Ayliff’s head cocked side to side in thought. “Um. Operating system. Uh. Message? Of … of the day?”

Jax felt his breath catch in his throat and lodge there like a lump of rock. He glanced at McManus, whose eyes were glued to the communications console in front of him. Reading.

This is Jackson. I’ve done no harm to the system, I only overwrote the OS MOTD.

The man we’re going to see is known to most as X. His real name is Mark Xavier Phonson. He is – or was, I don’t know any more – a cop with ModPol.

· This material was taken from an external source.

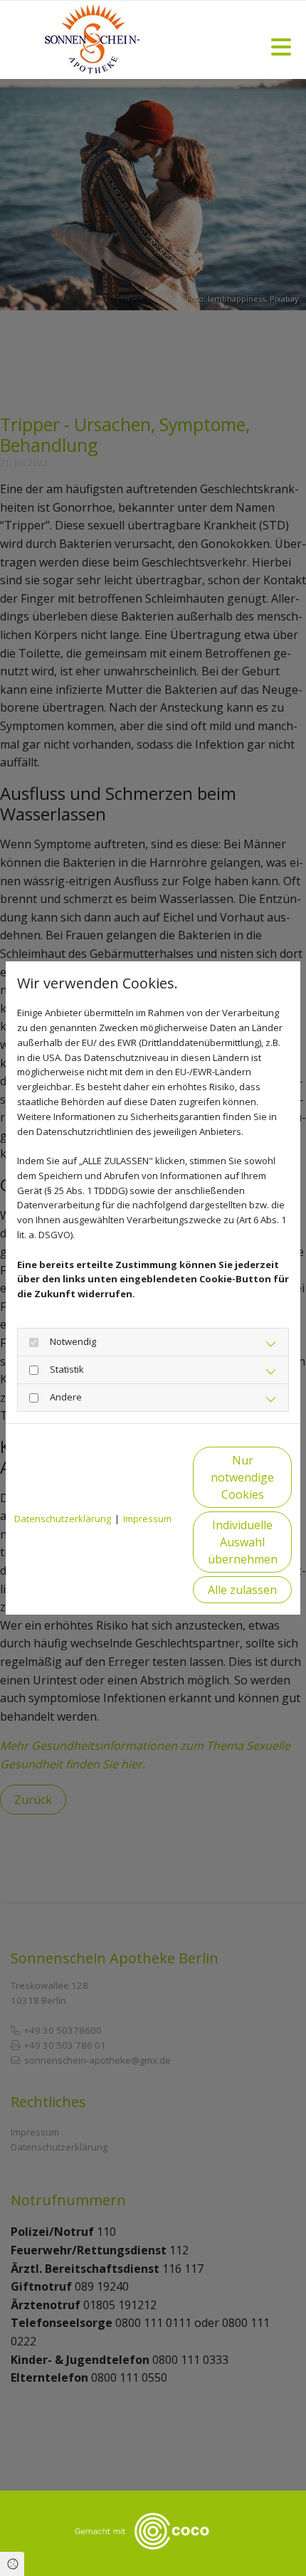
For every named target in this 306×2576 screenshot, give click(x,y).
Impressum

He is a master manipulator and has used his skills to extort others for power and money, and where necessary, to end lives.

Sergeant McManus is under orders to bring me to X. Maybe he thinks he’s just doing his job, but this operation is far outside the normal operating parameters of ModPol. X doesn’t want me arrested, he wants me gone. He wants me disappeared. And he’s very good at covering his tracks. So it’s not a stretch to think that he’ll want this whole ship to disappear.

What you do next is up to you. All I’m asking is that you be officers of justice when you do it.

There was a metallic scraping sound, and Jax realized after a cold second that McManus had drawn a weapon.

“No one touch anything,” he said quietly.

Granny pushed herself away from her console and drifted to the center of the cabin. “That’s enough, Jared,” she spat. “Enough of this bullshit. You’re not shooting anyone, you bastard. Kyl, shut down the remote access before they get a lock on us.”

“Ayliff, don’t touch anything,” McManus said louder. His gun couldn’t decide whether to point at Granny or the pilot.

“Just do it, Kyl,” she said. “This ends now. Jared McManus, you put that weapon away or I’m relieving you of duty.”

He blinked and the gun went slack for just a moment. “You … you don’t know what we’re dealing with.”